Brief:
Copy out every line below that contains the word "should". Case counts.

Supplied material:
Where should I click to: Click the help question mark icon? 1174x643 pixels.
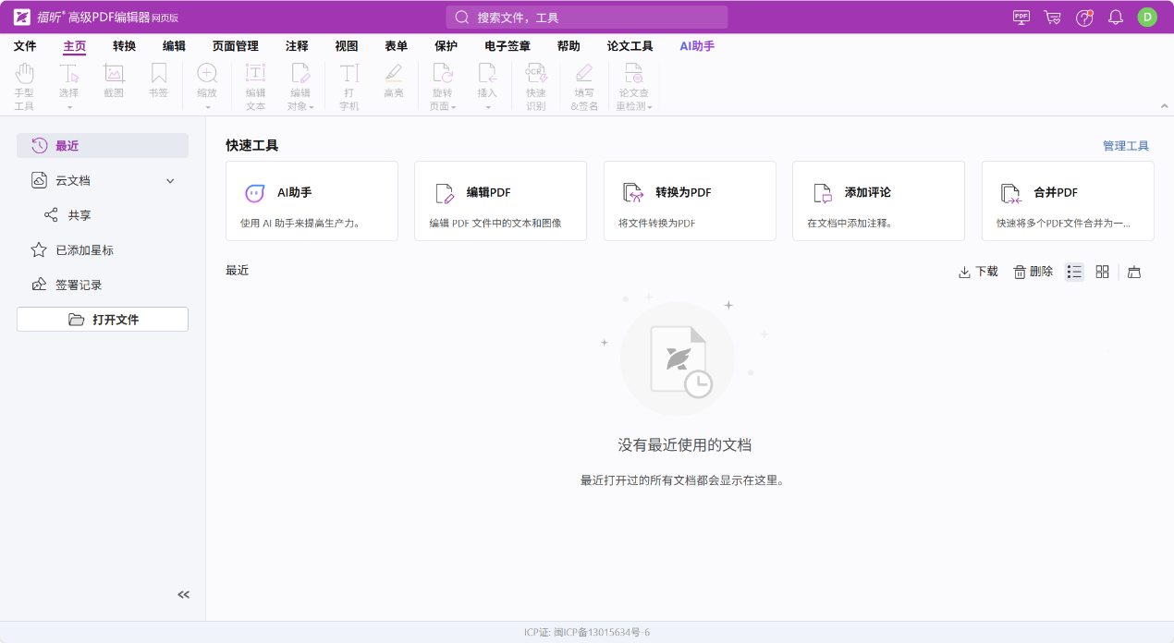(x=1084, y=17)
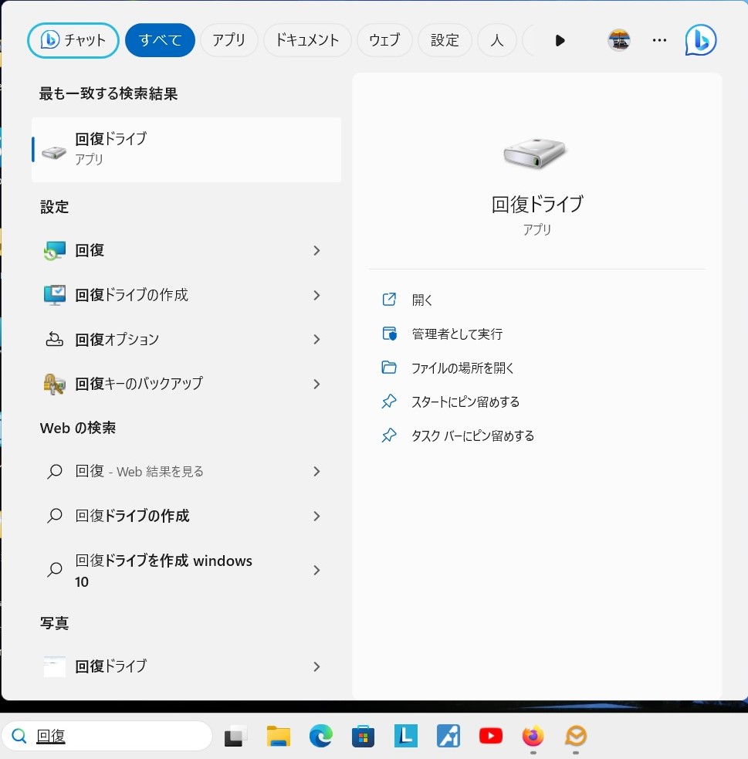Screen dimensions: 748x759
Task: Open Bing chat icon at top right
Action: tap(700, 40)
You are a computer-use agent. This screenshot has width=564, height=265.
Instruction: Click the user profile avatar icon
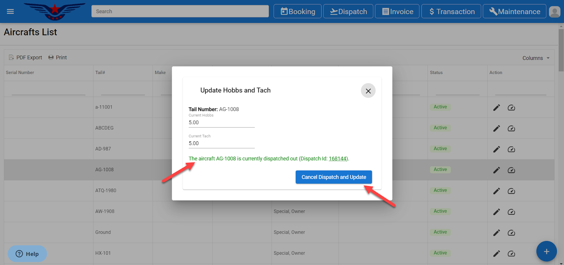coord(554,12)
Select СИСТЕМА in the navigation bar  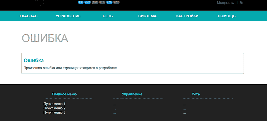[x=147, y=16]
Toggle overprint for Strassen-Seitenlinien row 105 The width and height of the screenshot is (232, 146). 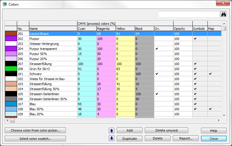coord(157,94)
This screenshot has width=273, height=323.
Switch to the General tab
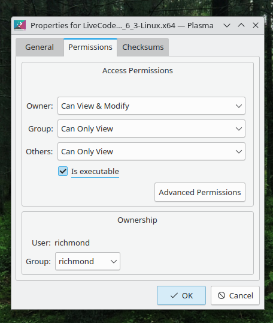pyautogui.click(x=40, y=47)
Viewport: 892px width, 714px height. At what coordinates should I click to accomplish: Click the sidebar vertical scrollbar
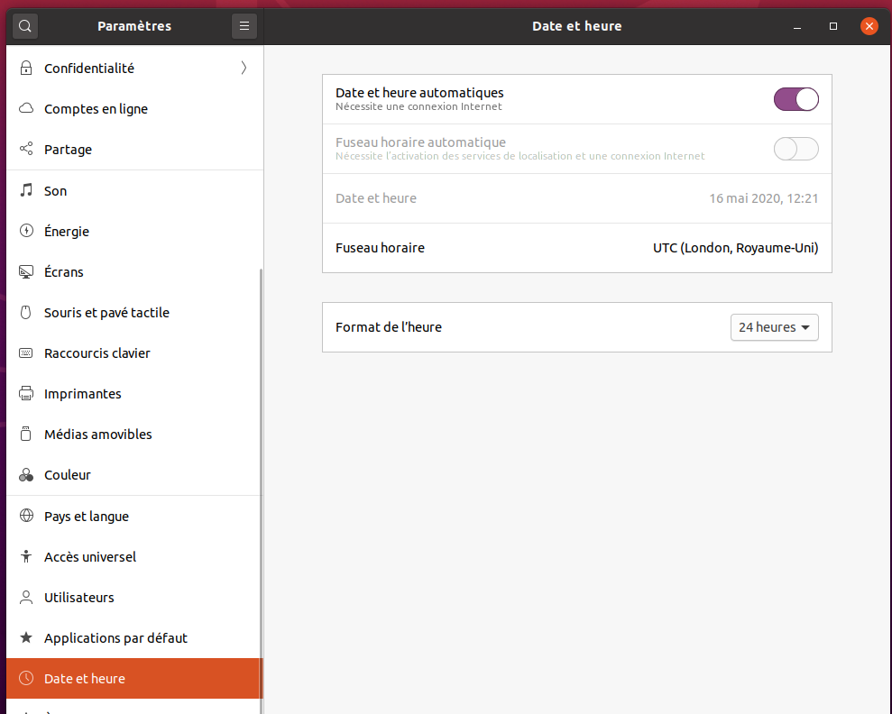point(262,489)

Solution:
Where should I click to: Click the help question mark icon? 1174x643 pixels.
Viewport: 892px width, 714px height. At what coordinates should I click to accomplish: Click the sidebar vertical scrollbar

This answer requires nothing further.